This represents 10 per cent of the current value of the entire Australian Government’s non-financial assets.

The disposal of military equipment provides an opportunity for Defence to generate revenue to be re-invested in new military equipment for Force 2030.

The British Government has generated ₤650 million (about $1 billion AUD) from their military equipment disposals since 1997.

Over the same period and with a similar number and type of assets, the disposal of Australian military equipment has cost around $20 million.

“That’s why I am reforming Australia’s system of military disposals – to reduce costs, generate potential revenue and provide opportunities for Defence industry involvement,” Mr Clare said.

Mr Clare said the first opportunity for the Australian Defence industry was the release of a Request for Proposal for the disposal of up to 24 Navy ships across the coming decade.

That includes HMAS Manoora, Adelaide Class frigates and Mine Hunters.

The Request for Proposal will be done in two parts:

  • HMAS Manoora – submissions will close on 15 September 2011; and
  • All other ships – submissions will close on 14 October 2011.

The latter will provide the flexibility for companies to bid for all ships, a class of ships or a single ship.

Ideas could include, but are not limited to, dismantling the ships and recycling the parts and sale within Australia or overseas.

A plan to dispose of up to12,000 Army vehicles has also been approved. This includes Land Rovers, Unimog trucks and Mack trucks.

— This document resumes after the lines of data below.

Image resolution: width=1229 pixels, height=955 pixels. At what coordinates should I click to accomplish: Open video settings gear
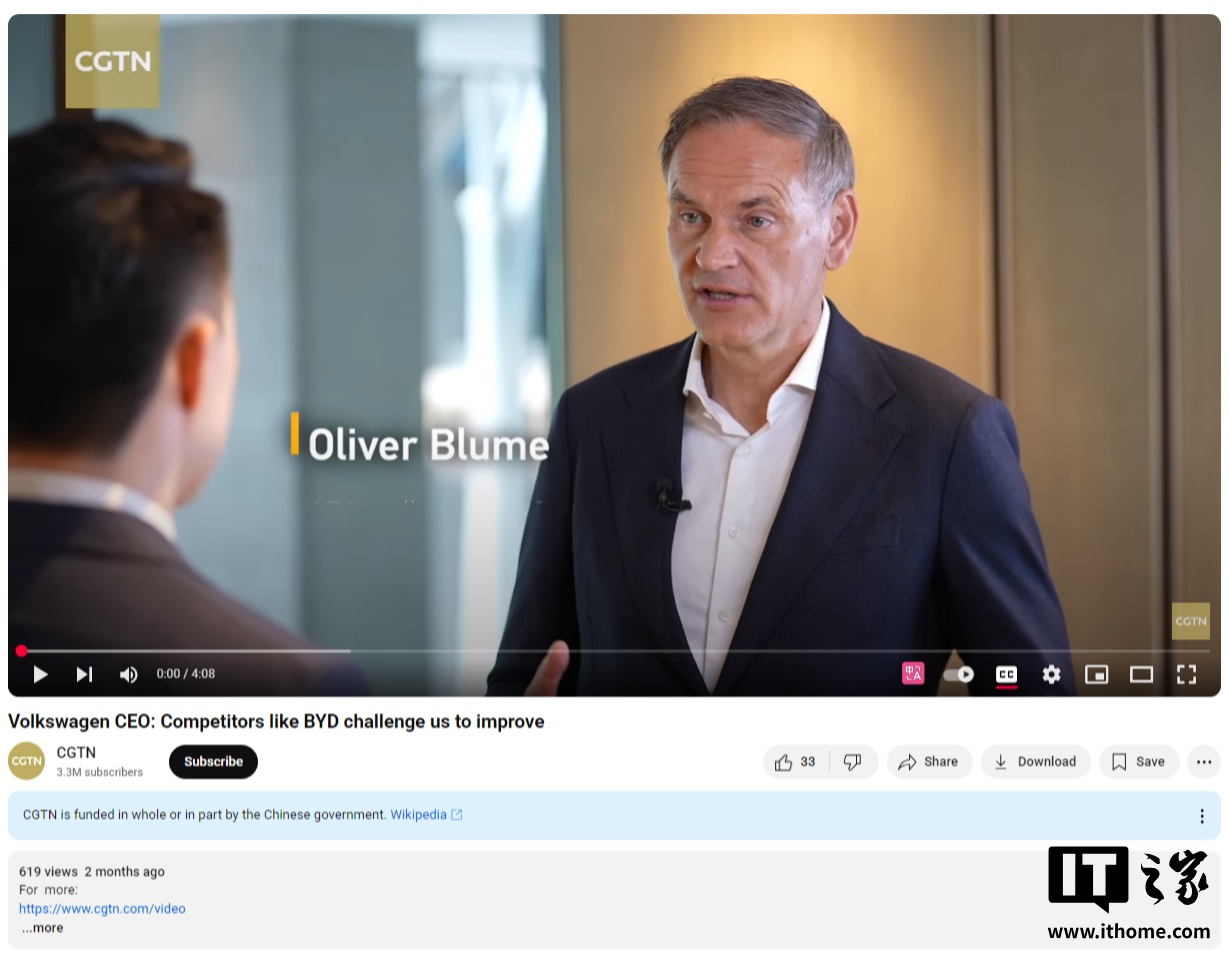click(x=1051, y=674)
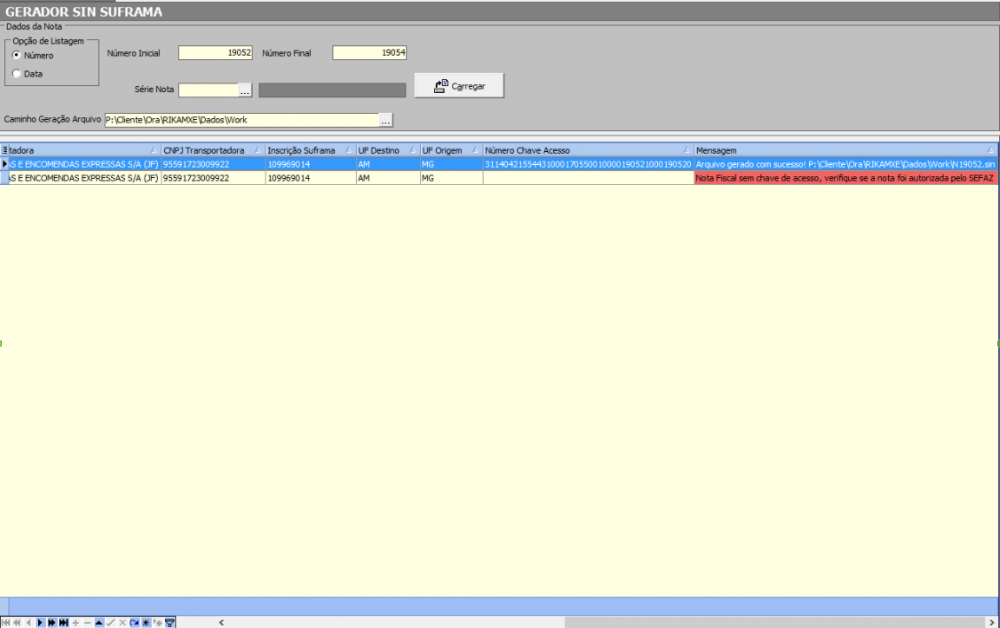
Task: Open the filter funnel icon in navigator
Action: pos(169,622)
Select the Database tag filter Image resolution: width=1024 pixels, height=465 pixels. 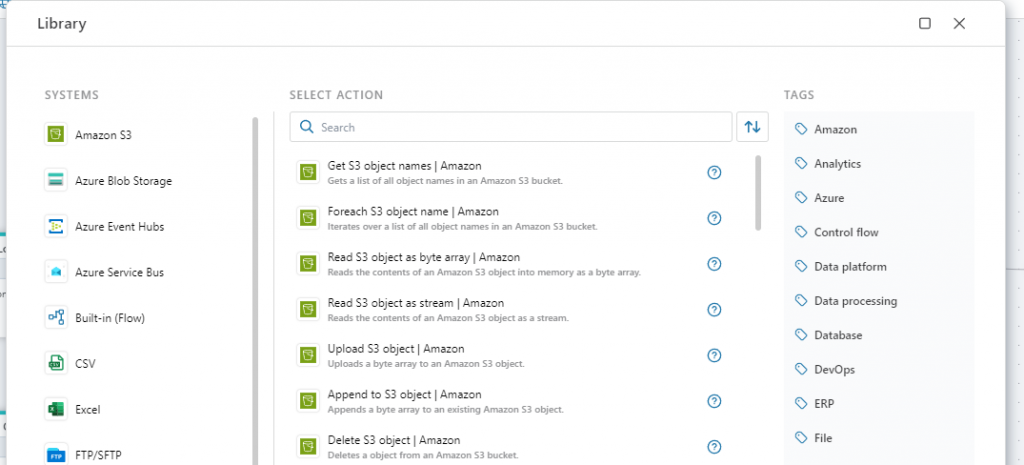[837, 335]
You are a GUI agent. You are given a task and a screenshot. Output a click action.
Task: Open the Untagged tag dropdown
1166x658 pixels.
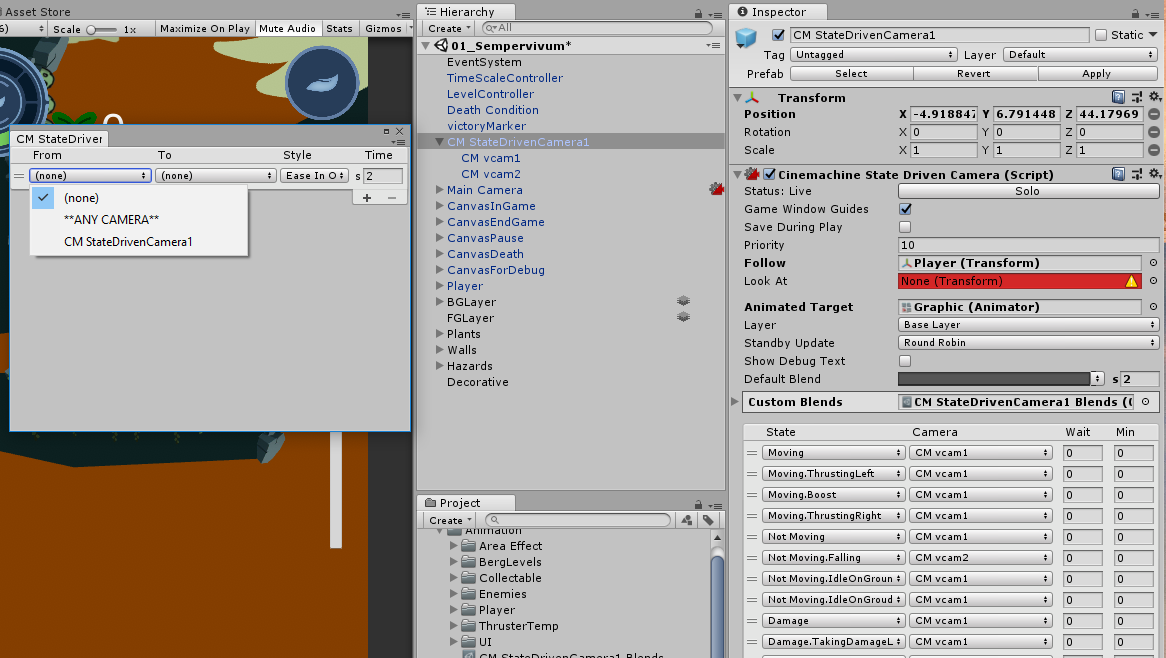[873, 54]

This will likely see the sale of vehicles to companies who will repair and upgrade the vehicle and then on-sell them.

The Request for Proposal for the vehicle disposals will be released in July.

“By disposing of this equipment in bulk, it will increase the amount of revenue Defence can raise and reinvest in new equipment,” Mr Clare said. 

“It also provides the scale which gives real opportunities for business.

“The money raised from the sale of these vehicles will be invested in Force 2030, with one option being into simulators used for training that will reduce the wear and tear on Army vehicles.”

Historically significant pieces of military equipment will still be made available to the Australian War Memorial, RSLs and other historical organisations for preservation.

For example, Mr Clare has directed that a number of these Army vehicles be offered exclusively to community or heritage organisations.

“One of the main goals of the disposals system is the preservation of our military history,” Mr Clare said.

“Flexibility will be maintained in the system to make sure that happens.”